== Data provided ==
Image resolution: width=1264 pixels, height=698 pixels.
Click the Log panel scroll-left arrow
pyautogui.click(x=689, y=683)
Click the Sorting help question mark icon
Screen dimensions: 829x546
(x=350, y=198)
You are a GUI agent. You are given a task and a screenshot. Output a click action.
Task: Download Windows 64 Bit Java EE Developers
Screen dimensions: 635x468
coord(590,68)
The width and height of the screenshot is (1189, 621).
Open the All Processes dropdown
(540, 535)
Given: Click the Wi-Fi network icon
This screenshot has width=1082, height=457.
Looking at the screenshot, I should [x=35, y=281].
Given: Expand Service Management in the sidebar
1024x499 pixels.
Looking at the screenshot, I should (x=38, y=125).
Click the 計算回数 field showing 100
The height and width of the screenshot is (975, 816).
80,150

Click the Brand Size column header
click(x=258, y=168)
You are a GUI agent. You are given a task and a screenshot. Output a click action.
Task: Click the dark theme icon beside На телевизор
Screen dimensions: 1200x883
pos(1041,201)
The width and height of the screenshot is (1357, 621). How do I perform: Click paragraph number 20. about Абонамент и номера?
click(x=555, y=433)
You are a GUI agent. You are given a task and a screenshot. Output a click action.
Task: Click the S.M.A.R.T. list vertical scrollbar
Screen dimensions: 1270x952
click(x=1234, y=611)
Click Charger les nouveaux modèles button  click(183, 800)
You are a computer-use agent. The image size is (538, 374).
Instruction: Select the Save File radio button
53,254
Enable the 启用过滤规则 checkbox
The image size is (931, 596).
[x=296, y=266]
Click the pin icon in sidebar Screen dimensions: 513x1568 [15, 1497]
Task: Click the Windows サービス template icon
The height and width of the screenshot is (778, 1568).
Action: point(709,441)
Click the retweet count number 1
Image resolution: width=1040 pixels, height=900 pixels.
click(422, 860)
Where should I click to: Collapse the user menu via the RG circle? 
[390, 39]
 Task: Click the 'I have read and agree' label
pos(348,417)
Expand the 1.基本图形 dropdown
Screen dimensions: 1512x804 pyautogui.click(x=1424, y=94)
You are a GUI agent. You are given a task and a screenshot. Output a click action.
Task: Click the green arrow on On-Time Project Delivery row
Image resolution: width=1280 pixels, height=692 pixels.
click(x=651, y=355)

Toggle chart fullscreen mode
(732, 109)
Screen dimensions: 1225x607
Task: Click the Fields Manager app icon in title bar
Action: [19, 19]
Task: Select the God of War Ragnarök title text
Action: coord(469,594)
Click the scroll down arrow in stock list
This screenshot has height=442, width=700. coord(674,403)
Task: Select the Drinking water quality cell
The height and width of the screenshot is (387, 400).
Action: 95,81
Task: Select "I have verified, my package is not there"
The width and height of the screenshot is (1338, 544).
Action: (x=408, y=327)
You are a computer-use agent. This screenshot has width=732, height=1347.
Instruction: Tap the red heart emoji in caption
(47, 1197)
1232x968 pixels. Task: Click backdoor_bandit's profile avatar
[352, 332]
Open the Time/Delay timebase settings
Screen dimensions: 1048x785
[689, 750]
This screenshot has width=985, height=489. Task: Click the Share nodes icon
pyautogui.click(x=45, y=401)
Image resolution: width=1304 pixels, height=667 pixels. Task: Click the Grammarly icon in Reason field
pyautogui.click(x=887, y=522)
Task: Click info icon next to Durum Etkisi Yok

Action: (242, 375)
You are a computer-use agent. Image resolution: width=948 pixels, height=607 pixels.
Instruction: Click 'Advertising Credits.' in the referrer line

== Problem to solve ==
Scan the records above. Return every line with "sidebar" in it.

== Task solution ==
Given: Expand Service Management in the sidebar
Click the pin icon in sidebar Screen dimensions: 513x1568 [15, 1497]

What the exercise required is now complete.